C. Mengukur Arah Kiblat
Setelah kita mengetahui hasil penghitungan arah kiblat dari suatu kota, maka tugas selanjutnya adalah mengukur arah yang tepat sesuai dengan penghitungan kita. Untuk mengukur arah menggunakan hasil penghitungan yang cermat seperti tersebut di atas, diperlukan cara pengukuran yang cermat pula agar hasilnya bisa optimal. Adapun cara-cara yang bisa kita lakukan untuk pengukuran ini antara lain :

  1. Menggunakan Kompas Magnetis
  2. Menggunakan Tongkat Istiwa’
  3. Menggunakan Bayangan Matahari
  4. Memanfaatkan Moment Matahari Berkulminasi (Merpass) tepat di atas Ka’bah
Dari kelima cara tersebut, masing-masing memiliki kelebihan dan kelemahan tertentu. Kompas magnetis misalnya, benda ini relatif mudah didapat dimana saja. Cara penggunaannyapun relatif mudah. Tetapi akurasi hasil yang diperoleh masih tergantung banyak faktor. Sedangkan pada penggunaan tongkat istiwa’ hasil yang diperoleh relatif lebih akurat, asal pengukurannya cermat. Tetapi cara pengukuran semacam ini sangat tergantung pada cuaca dan harus dilakukan pada siang hari ketika cahaya matahari cerah, serta butuh waktu yang relatif lebih lama. Penggunaan theodolite sebagai alat pengukur arah, memang menjanjikan hasil yang sangat akurat. Tetapi alat ini relatif tidak mudah didapat dan juga tergantung data astronomis serta kecerahan cahaya matahari. Pemanfaatan bayangan matahari serta moment matahari berkulminasi di atas kota Makkah, juga mengandung unsur kelebihan dan kekurangan. Selengkapnya marilah kita membahas satu persatu kelima cara tersebut dalam pengukuran arah kiblat.

*Bahan*:

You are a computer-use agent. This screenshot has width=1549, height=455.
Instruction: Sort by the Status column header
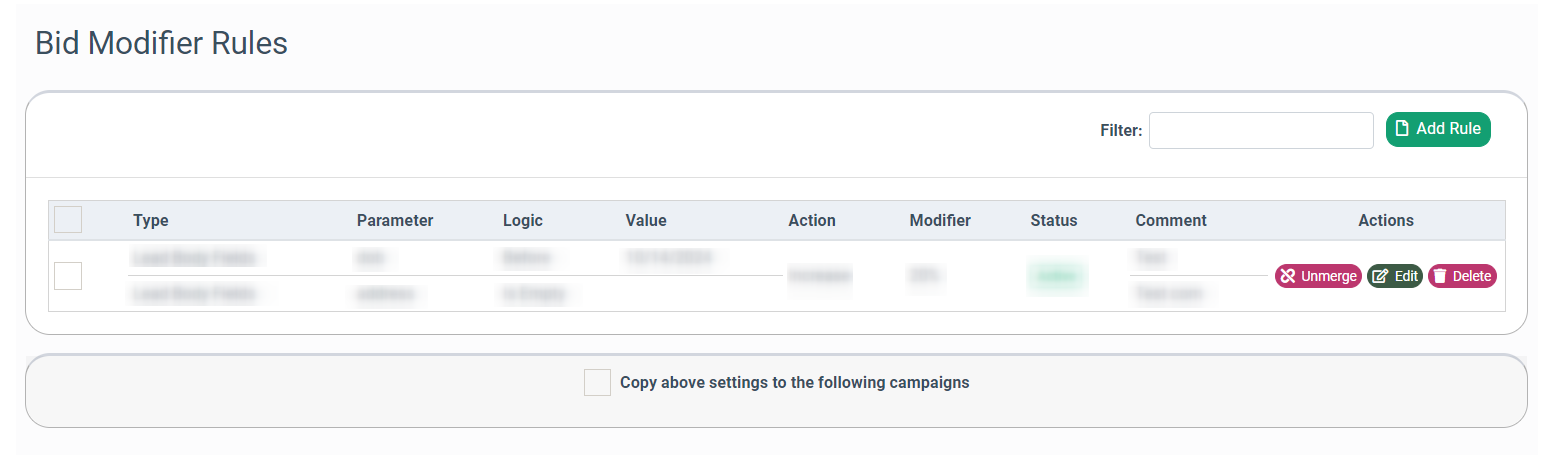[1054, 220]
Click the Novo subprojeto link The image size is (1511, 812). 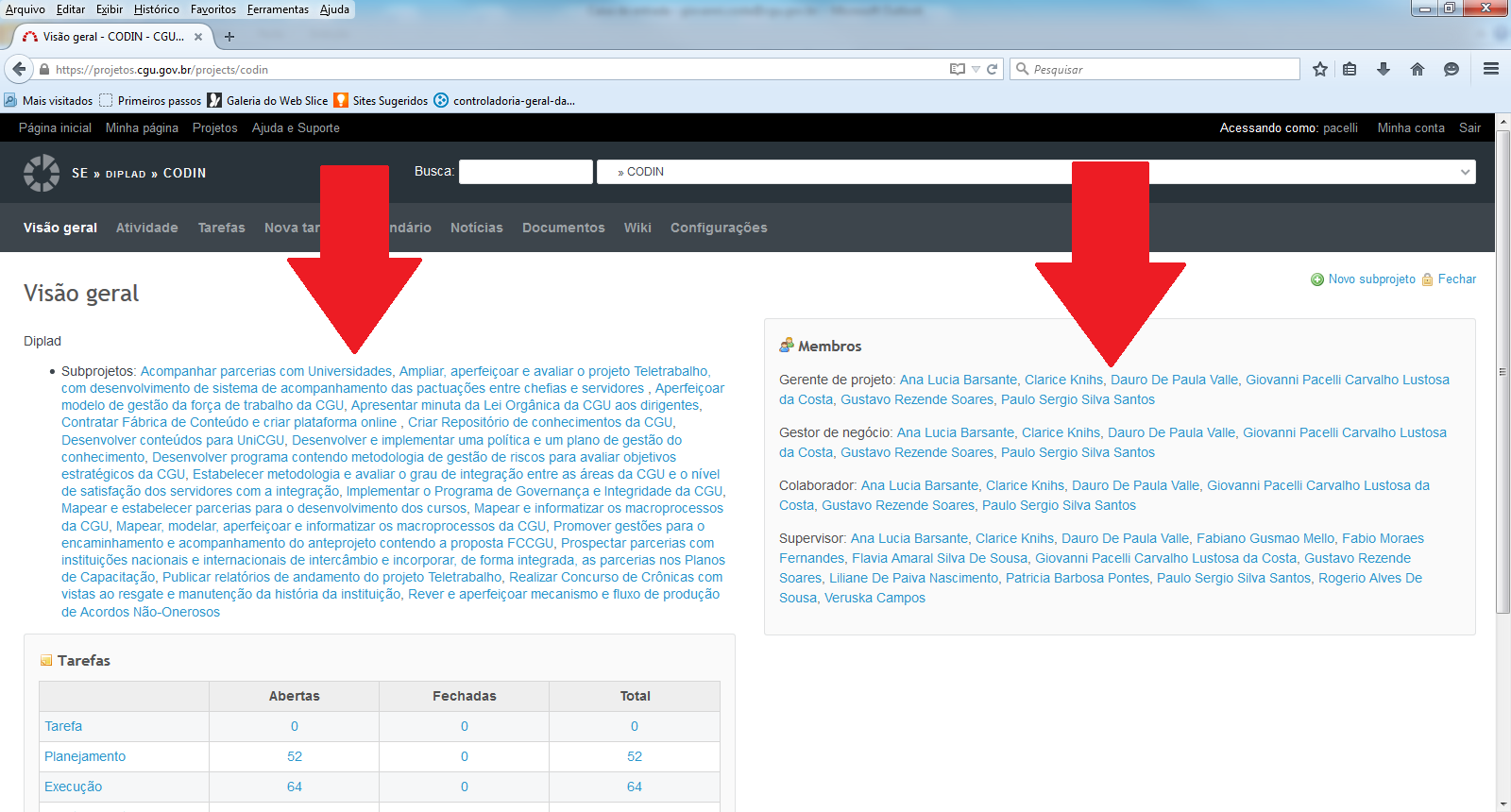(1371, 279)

*Tugas Latihan*:
**A)** Tentukan apakah setiap pernyataan berikut sesuai dengan teks tentang pengukuran arah kiblat: (i) kompas magnetis relatif mudah didapat; (ii) pengukuran dengan tongkat istiwa’ bisa dilakukan pada malam hari; (iii) theodolite merupakan alat yang mudah didapat. Jawab ya atau tidak untuk masing-masing, disertai kutipan persis dari teks yang menjadi dasarnya.
**B)** Teruskan teks tentang pengukuran arah kiblat, mulai setelah kalimat terakhirnya.

*Jawaban Tugas*:
**A)**
(i) Ya: "benda ini relatif mudah didapat dimana saja".
(ii) Tidak: "harus dilakukan pada siang hari ketika cahaya matahari cerah".
(iii) Tidak: "alat ini relatif tidak mudah didapat".

**B)**
  1. Penggunaan Kompas Magnetis
Kompas magnetis adalah sebuah alat yang memanfaatkan sifat-sifat logam bermuatan magnet. Sebagaimana diketahui bahwa di seluruh kulit (baca : permukaan) bumi ini diliputi dengan elektron bebas. Karena bumi kita ini berputar pada porosnya (rotasi) dengan kecepatan + 1666,67 km/jam, maka kekuatan elektron bebas ini terpolarisasi di dekat poros bumi, yakni kutub utara dan selatan. Sedangkan benda-benda yang bermuatan magnet, yang memiliki kekuatan menarik dari elektron bebas, secara otomatis akan mengikuti arah gerakan elektron ke pusat kekuatan tersebut. Dengan demikian benda bermuatan magnet ini bila diberi kesempatan untuk bergerak bebas akan selalu menunjuk arah utara dan selatan. Namun demikian hal yang perlu diingat adalah bahwa pemusatahn kekuatan elektron bebas ini tidak tepat betul di kutub bumi, melainkan berpindah-pindah secara konstan walaupun pada jarak yang tidak terlalu jauh. Karena itu setiap tahun di masing-masing tempat di permukaan bumi ini terdapat magnetic variation. Jelasnya bahwa untuk menunjuk arah utara – selatan secara tepat, maka di masing-masing lokasi perlu ada koreksi yang berkisar antara – 4° s.d. + 4°.
Dengan penjelasan ini dapat ditarik kesimpulan bahwa untuk penggunaan kompas magnetis dalam pengukuran arah kiblat, bila kita menginginkan hasil yang benar-benar akurat perlu diperhatikan hal-hal sebagai berikut :
a.       Gunakan kompas yang cukup besar dan gerakan jarumnya relatif tenang. Sebab pada kompas kecil, jarum magnetnya sangat mudah dipengaruhi kekuatan medan magnet yang ada di sekitar.
b.      Carilah data magnetic variation yang berlaku pada tahun itu di lokasi di mana akan dilakukan pengukuran arah kiblat. Data ini tiap tahun bisa kita peroleh dari Badan Meteorologi dan Geofisika Departemen Perhubungan RI, atau biasanya dilampirkan pada buku Ephemeris Hisab dan Rukyat terbitan Departemen Agama.
c.       Selanjutnya carilah tempat yang datar (kalau bisa rata-rata air) kemudian letakkan kompas magnetis tersebut di atasnya.
d.      Tunggu sejenak sampai jarum kompas benar-benar berhenti, kemudian geserlah pelan-pelan, sehingga angka nol berhimpit sempurna pada jarum yang menunjuk arah utara.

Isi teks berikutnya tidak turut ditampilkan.